8 essentials of business analytics

Find out what business analytics can do for you – and how to get started
By Jim Davis

Leading banks use business analytics to predict and prevent credit fraud, saving millions. Retailers use business analytics to predict the best location for stores and how to stock them. Pharmaceutical firms use it to get life-saving drugs to market more quickly. Even sports teams are getting in on the action, using business analytics to determine both game strategy and optimal ticket prices.
But these advanced business applications tell only part of the story. What’s going on inside these market-leading companies that set them apart?

They have committed to deploying their people, technologies and business processes in new ways. They have committed to a culture that is based on fact-based decisions – which helps them anticipate and solve complex business problems throughout the organization. By embracing an analytical approach, these companies identify their most profitable customers, accelerate product innovation, optimize supply chains and pricing, and identify the true drivers of financial performance.
And you can too. Get started with business analytics by taking these eight essential actions:

1. Improve the flow and flexibility of data.

High-quality data must be integrated and accessible across your organization. It should also be structured in a flexible way that allows your analysts to discover new insights and provide leaders the information they need to adjust strategies quickly. Strengthening and flexing the data backbone of your enterprise will pay off when you need to change business processes quickly in response
to market shifts, regulatory or stakeholder demands.

2. Get the right technology in place.

Take an enterprise approach to data management and analytics to effect better decisions. Remove disconnected silos of data, technology or expertise.
Your technology portfolio should include:
• Optimized data stores to support core business processes and discovery.
• Data integration and data quality software.
• Analytical software with the means to effectively deploy, explore and share results in a meaningful way.
• Integrated analytical applications designed to solve defined issues quickly.

When selecting technologies, consider “risk-to-value”: Can the technology be applied to help reduce costs and increase revenue? And getting the right technology in place doesn’t have to mean a complete overhaul.

3. Develop the talent you need.

Develop or recruit analytic thinkers who seek and explore the right data to make discoveries. To make analytics work, analysts must also be able to communicate effectively with leaders and link analytics to key decisions and the bottom line.

4. Demand fact-based decisions.

An analytical company makes a wide range of decisions. Some are ad hoc; some are automated; some are transformative.
The common thread? Evidence backs them all. Managers encourage asking the right questions of the data to get maximum insight. How results are deployed is also important – through operation systems such as customer relationship management applications or real-time fraud applications to interactive dashboards, data movies, in databases – wherever needed to ensure decision makers have the information they need when they need it (and in the way they can best consume it).

5. Keep the process transparent.

Transparency implies openness, communication and accountability; it is key to successful business analytics projects.
The value delivered from an investment in business analytics must be visible and measureable. Who the analysts are and what they’re seeking to accomplish should be clearly communicated
to the business, as should their findings.

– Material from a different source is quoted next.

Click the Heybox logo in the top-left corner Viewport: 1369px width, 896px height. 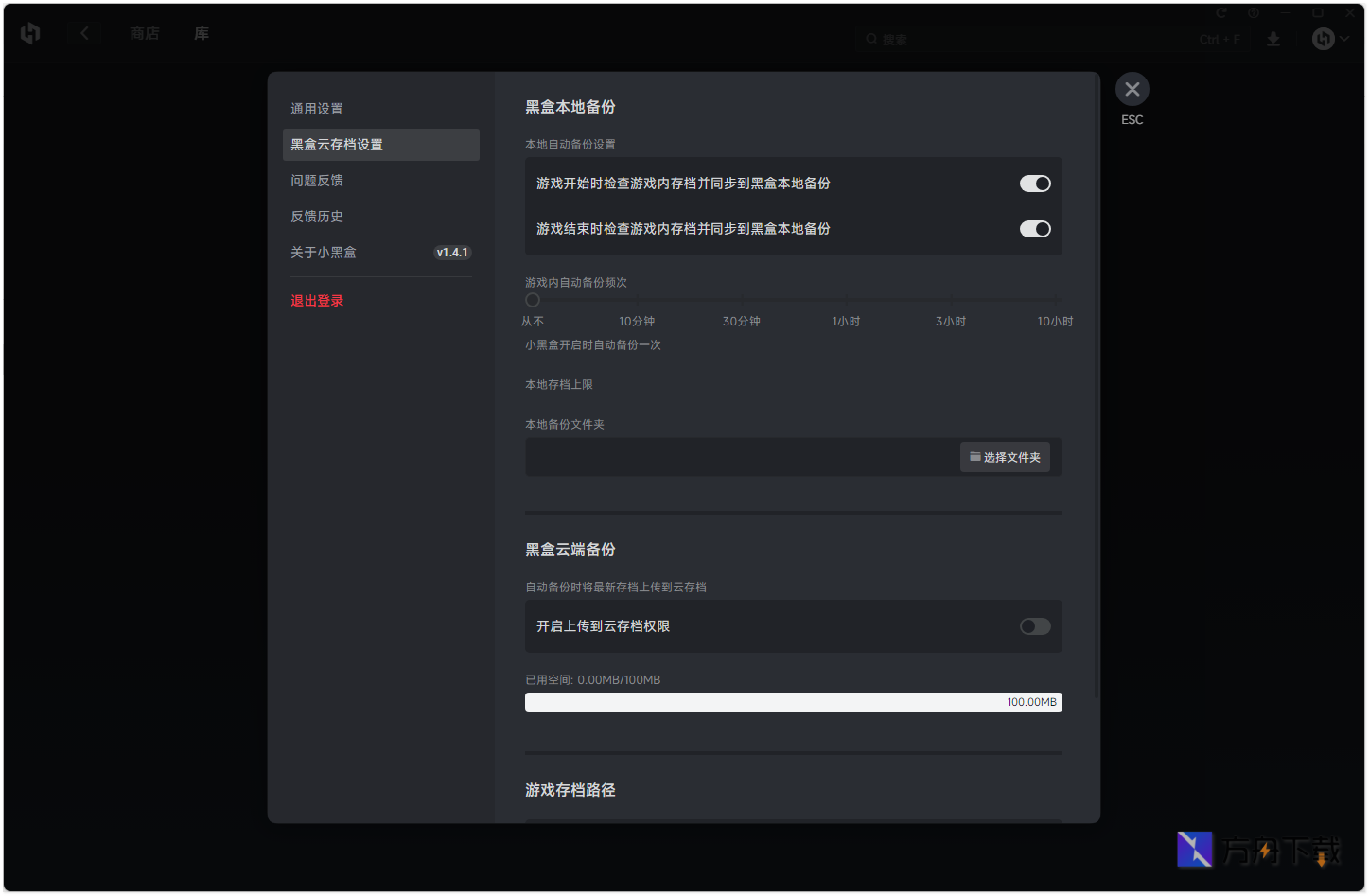tap(29, 33)
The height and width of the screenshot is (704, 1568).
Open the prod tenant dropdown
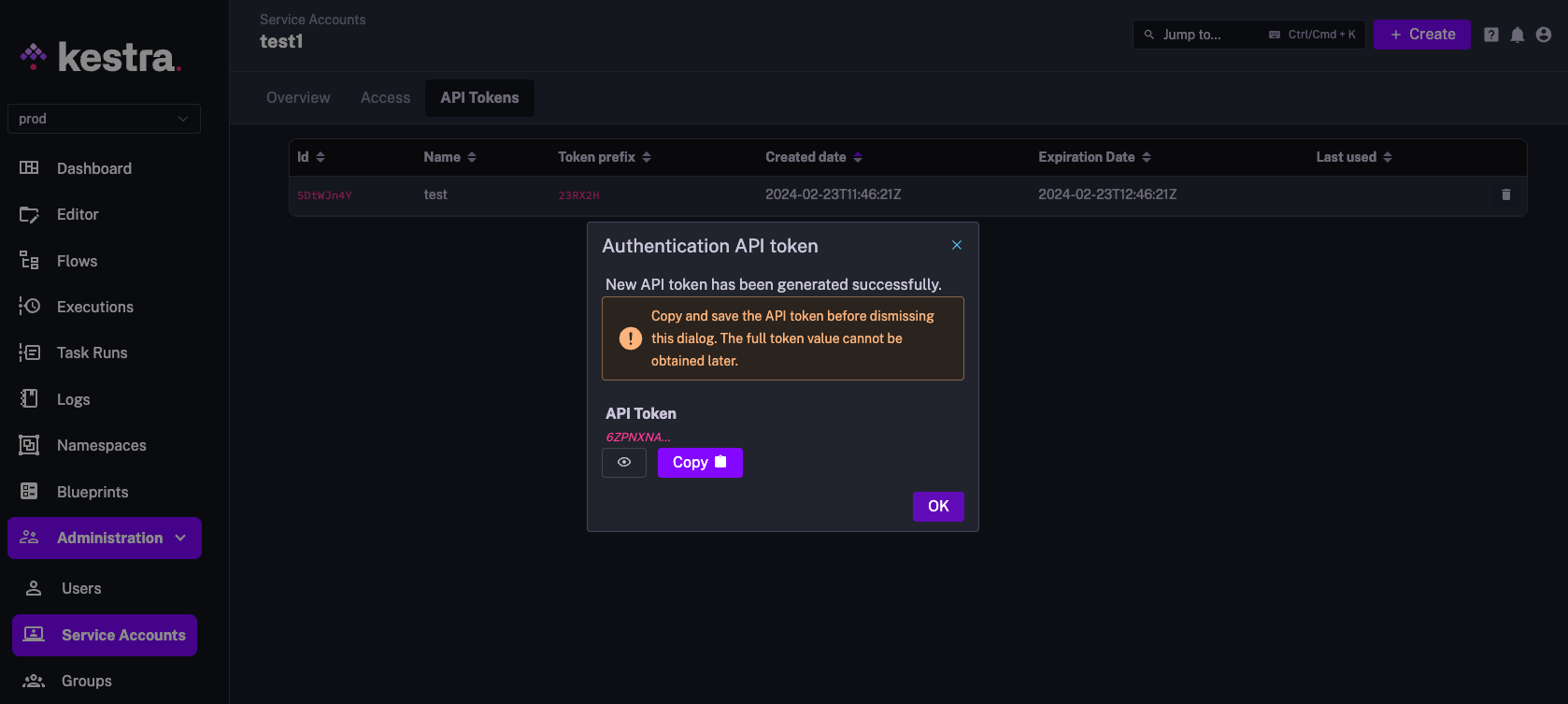(104, 119)
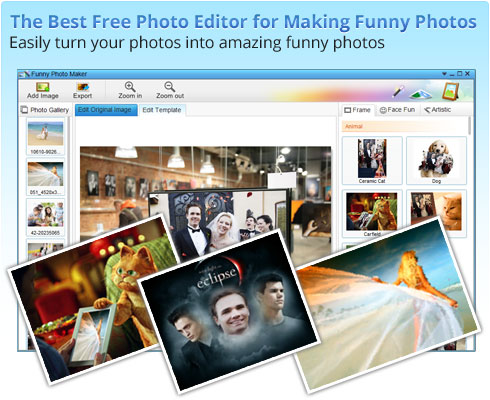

6. Develop an analytical center of excellence.

Create a centralized team approach – an analytical center of excellence (ACE) – which promotes the use of analytics and associated best practices. Your implementation of an ACE will depend on your organization’s maturity and requirements, but the most effective implementations address all elements of the organization’s analytic infrastructure: people, process, technology and culture to support the business’ strategy and operations.

7. Transform the culture.

A strong analytical culture has executive sponsorship and encourages creativity. Experimentation should be seen as part of learning, and employees should be given permission to fail as they learn from trying new things.

8. Revise your strategies – often.

Your competitors will often duplicate your analytical initiatives. Staying ahead requires continuous review of strategy and development of new skills and capabilities.

Get started now.

Find important questions that need answering and problems that need to be solved. Answer these questions, solve these problems and create value for the organization. By creating small wins in any business, function or department, over time your company will become an analytical competitor.